Listing -

::::::::

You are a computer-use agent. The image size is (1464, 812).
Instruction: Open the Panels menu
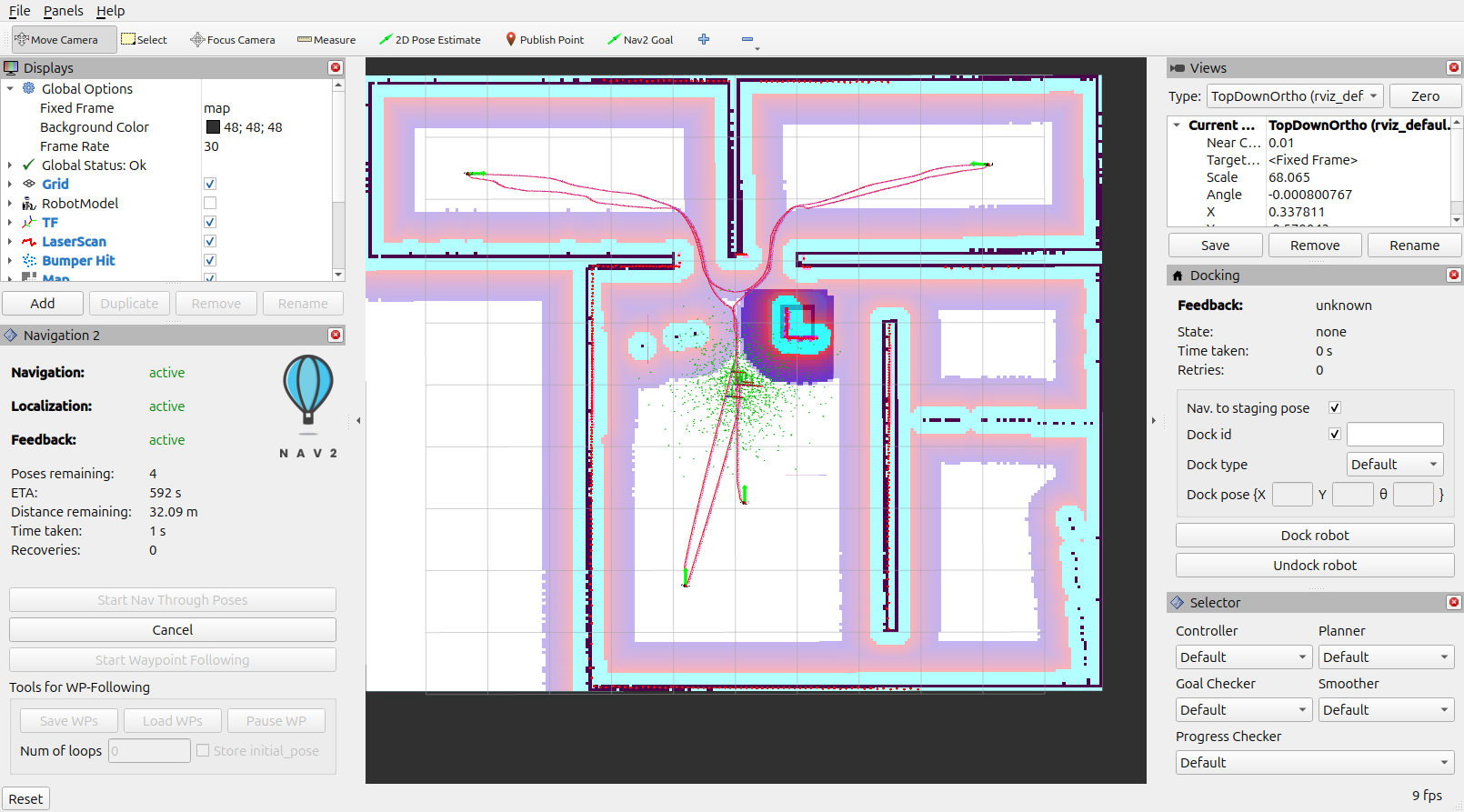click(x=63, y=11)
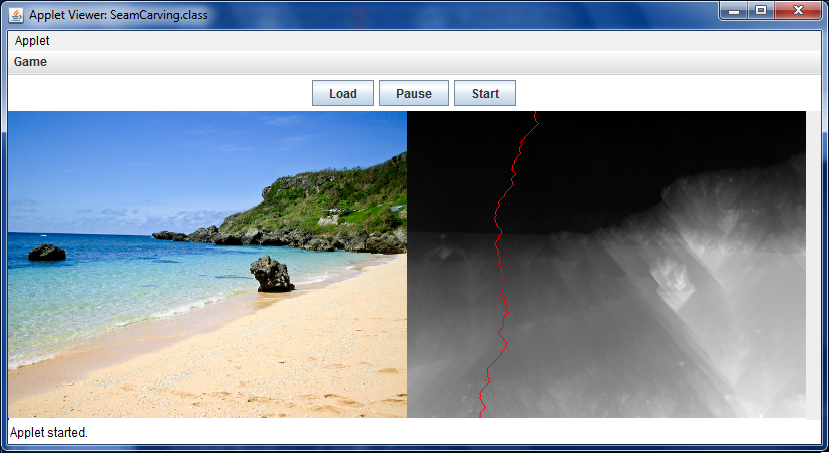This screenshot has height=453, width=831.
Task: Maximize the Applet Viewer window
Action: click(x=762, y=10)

::::::::

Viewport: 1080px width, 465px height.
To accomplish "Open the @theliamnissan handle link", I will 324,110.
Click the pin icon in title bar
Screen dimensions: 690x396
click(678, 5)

::::::::

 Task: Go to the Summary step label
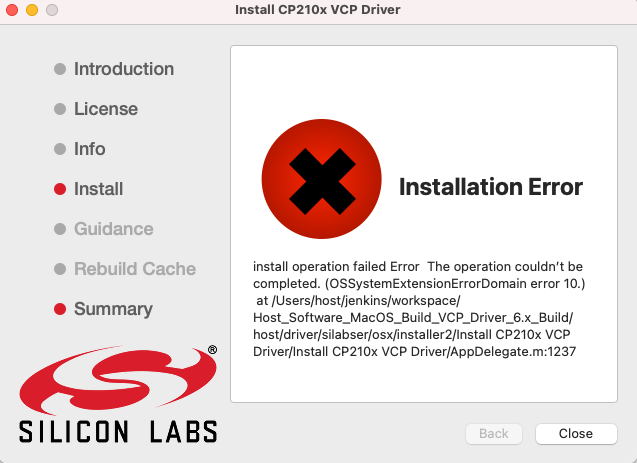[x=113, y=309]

::::::::

Directions - List each line of the material above that contains the word "Open", copying the whole line.

Written response -
Instruction: Open the Panels menu
To accomplish "Open the @theliamnissan handle link", I will 324,110.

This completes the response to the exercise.